| STORED ROWS |

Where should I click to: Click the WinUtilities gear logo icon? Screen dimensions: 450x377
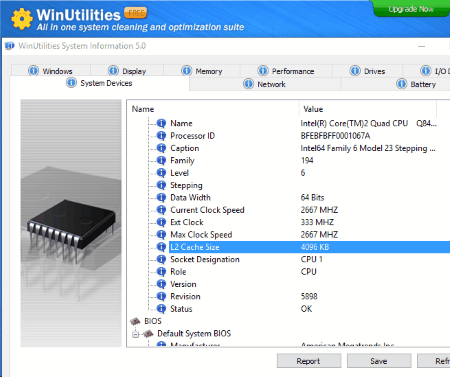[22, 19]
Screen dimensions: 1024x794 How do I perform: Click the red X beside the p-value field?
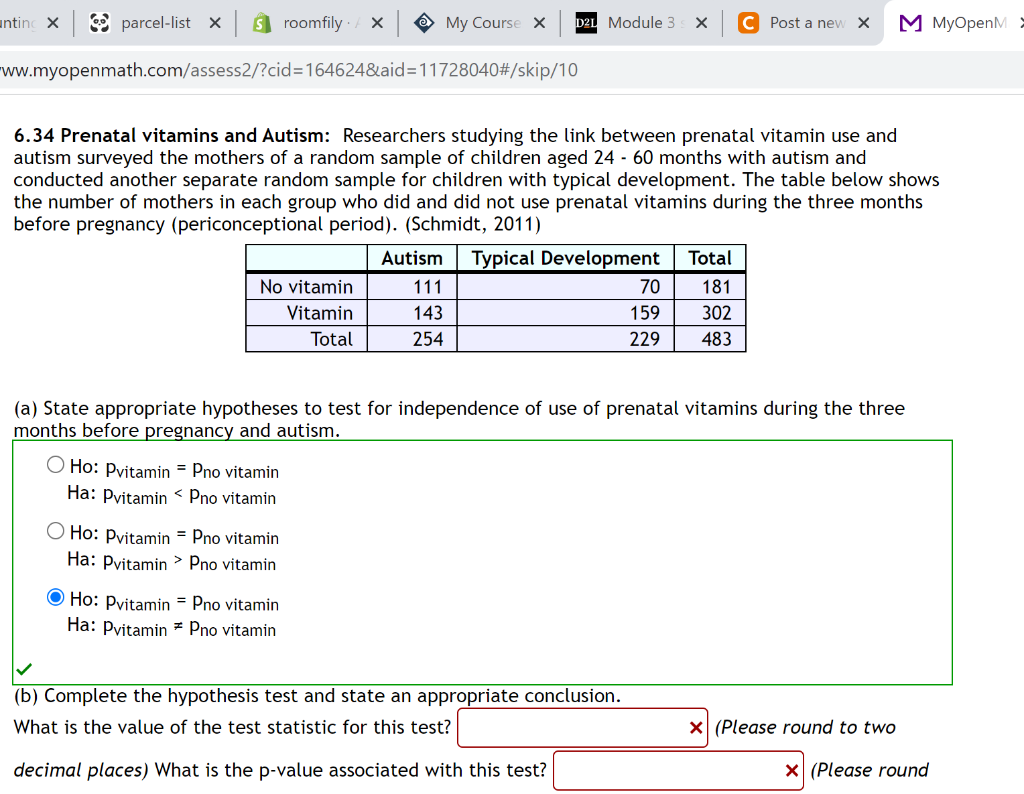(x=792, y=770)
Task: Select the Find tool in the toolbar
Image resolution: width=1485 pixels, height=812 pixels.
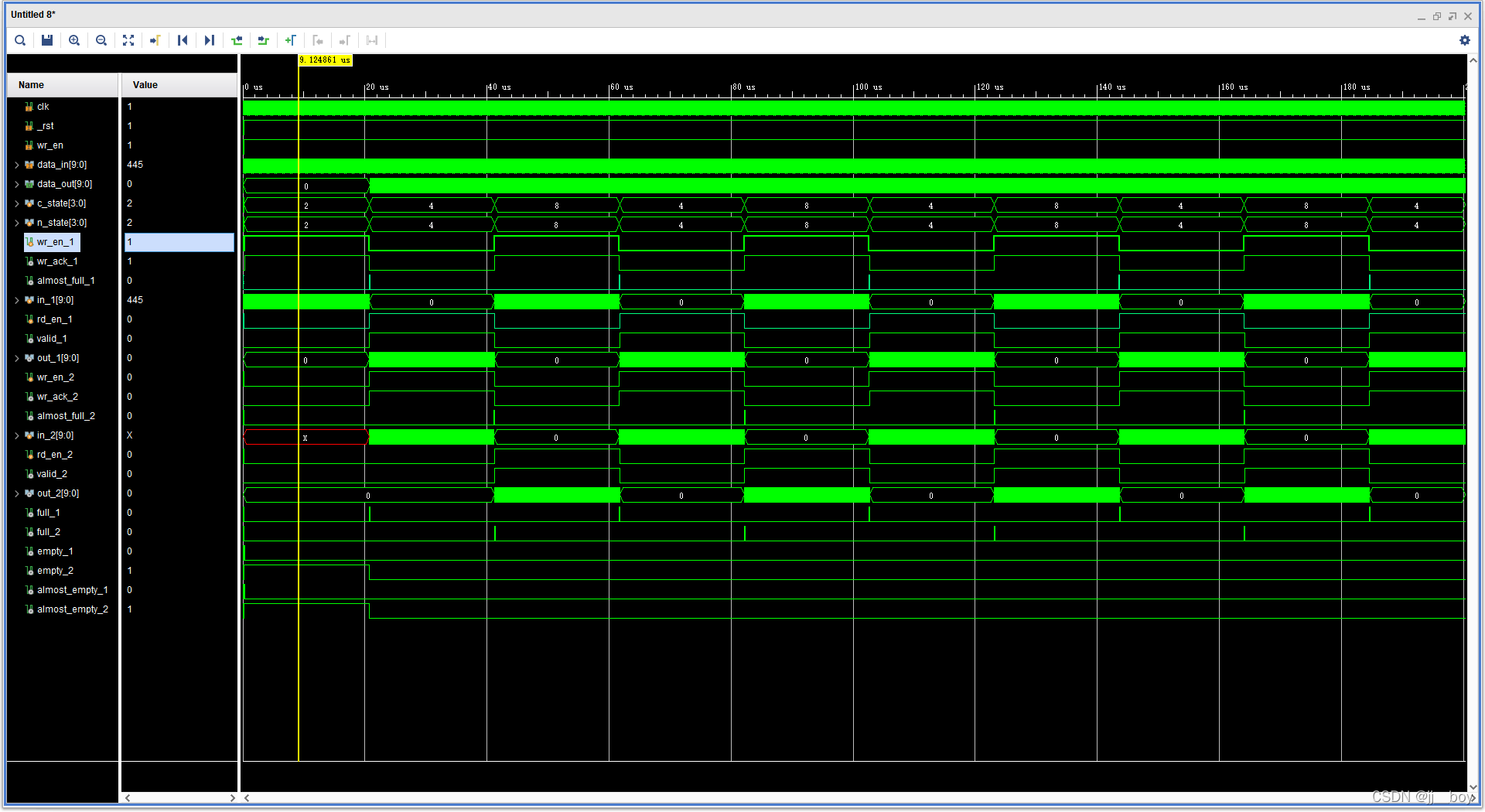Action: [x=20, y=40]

| TASK BRIEF |
Rewrite all of the data with "Screen dimensions" replaced by "Display size" wherever it occurs, keeping everything else unchanged, and omit the pictures from your answer.

| TASK SOLUTION |
Where should I click to: Click the WinUtilities gear logo icon? Display size: 450x377
[22, 19]
Display size: 1024x794 How do I perform: Click the red X beside the p-value field?
(x=792, y=770)
Task: Select the Find tool in the toolbar
Image resolution: width=1485 pixels, height=812 pixels.
Action: [x=20, y=40]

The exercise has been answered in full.